Structural, electronic, and optical properties of novel indolocarbazole-based conjugated derivatives

Abstract

A study of the structure, electronic, and optical properties of new indolo[3,2-b]carbazoles is reported. Geometry optimizations of the ground state of the derivatives were carried out using the density functional theory (DFT) with the B3LYP functional and the 6-31G∗ basis set. Molecules disubstituted with phenyl or thiophene units at molecular ends were found nonplanar in their electronic ground states (S₀), whereas indolocarbazoles having phenylenevinylenes at molecular ends are nearly planar. The electronic excitation transitions of the indolocarbazoles were investigated using the time-dependent (TD) DFT method performed on the ground state optimized geometries. For all the derivatives, excitation to the S₁ state corresponds mainly to LUMO ← HOMO transition, whereas the second electronic transition mainly originates from the LUMO ← HOMO − 1 excitation. The excitation energies are found in fair agreement with the absorption energies of the indolocarbazoles. The optimization (relaxation) of the first singlet excited electronic state (S₁) has been done using the restricted configuration interaction (singles) (RCIS/6-31G∗) approach. The electronically excited geometries favor a more quinoidic type structure.
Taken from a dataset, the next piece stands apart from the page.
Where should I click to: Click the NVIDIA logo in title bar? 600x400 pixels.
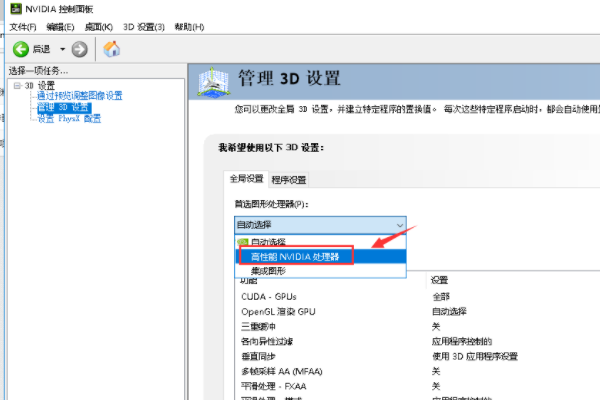tap(10, 9)
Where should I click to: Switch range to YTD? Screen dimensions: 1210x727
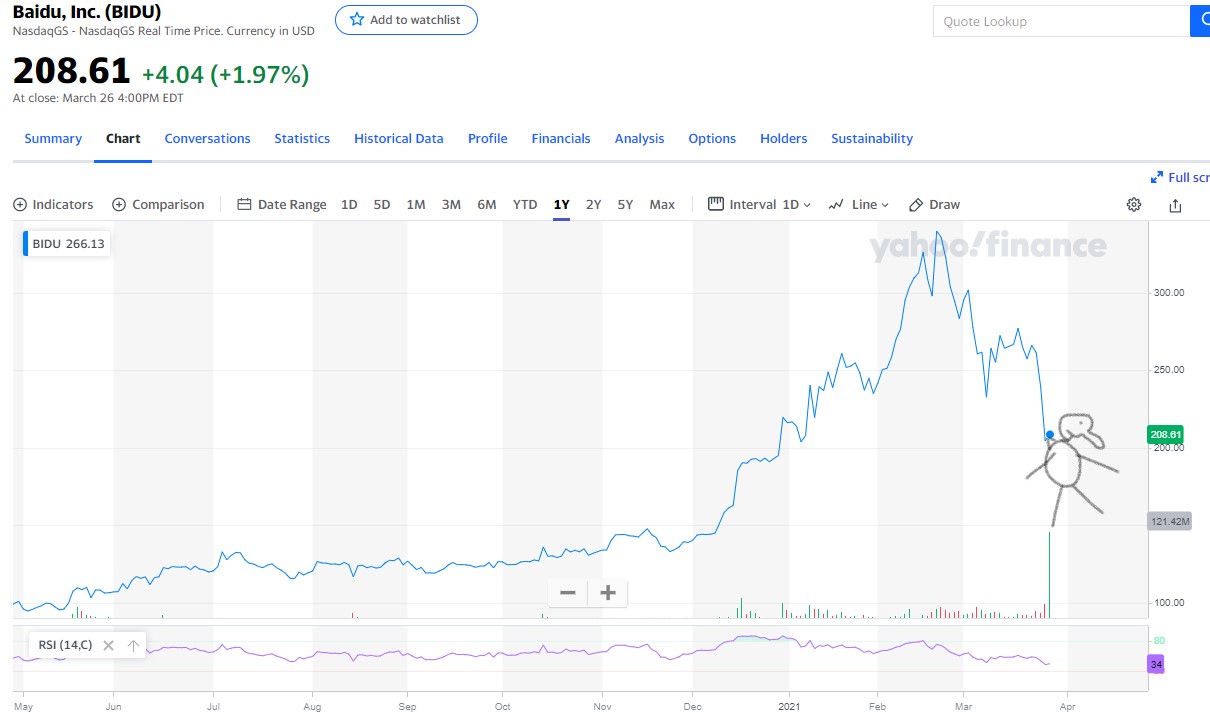pos(525,205)
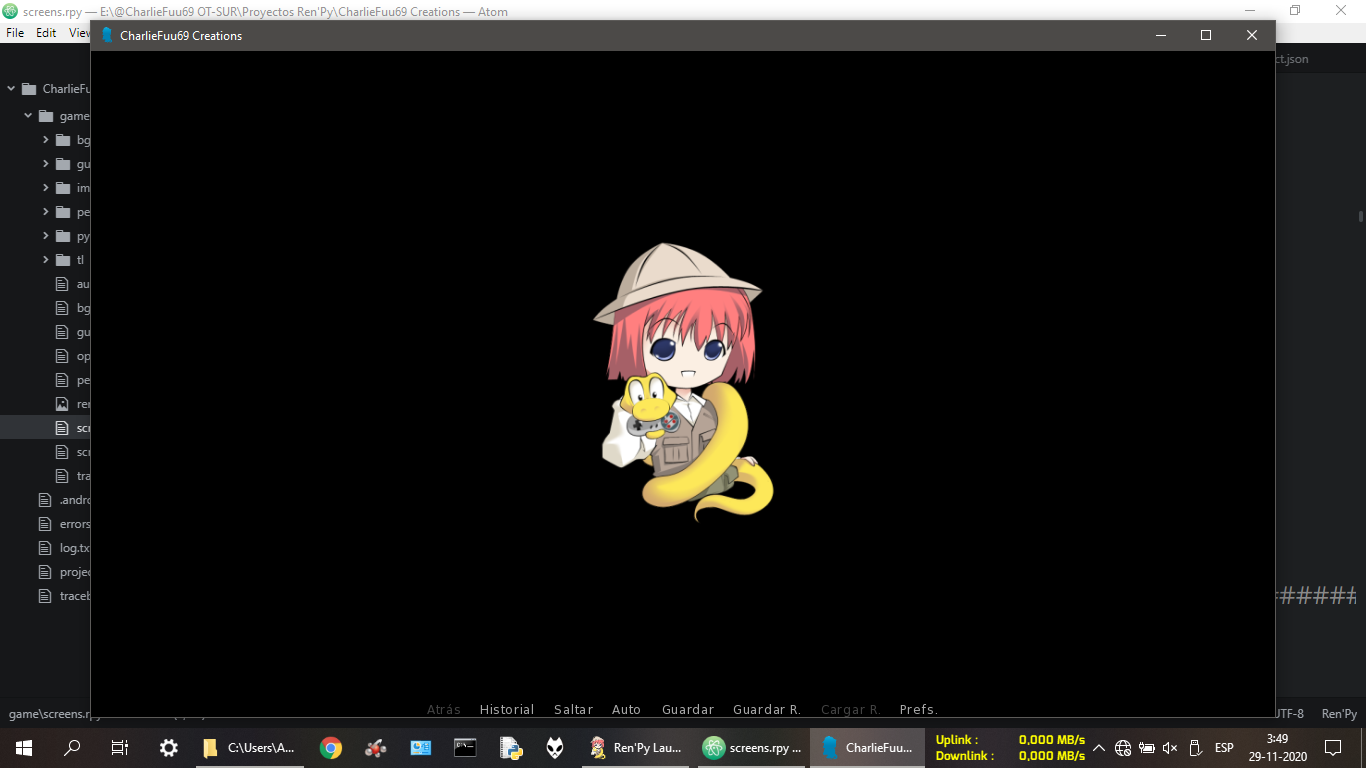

Emission energies have been obtained from TDDFT calculations performed on the S₁ optimized geometries and are in fair agreement with experimental data obtained from fluorescence spectra. The change from phenyl to thiophene rings as well as the incorporation of vinyl units between the phenyl and the indocarbazole moieties induce a significant decrease in the excitation and emission energies.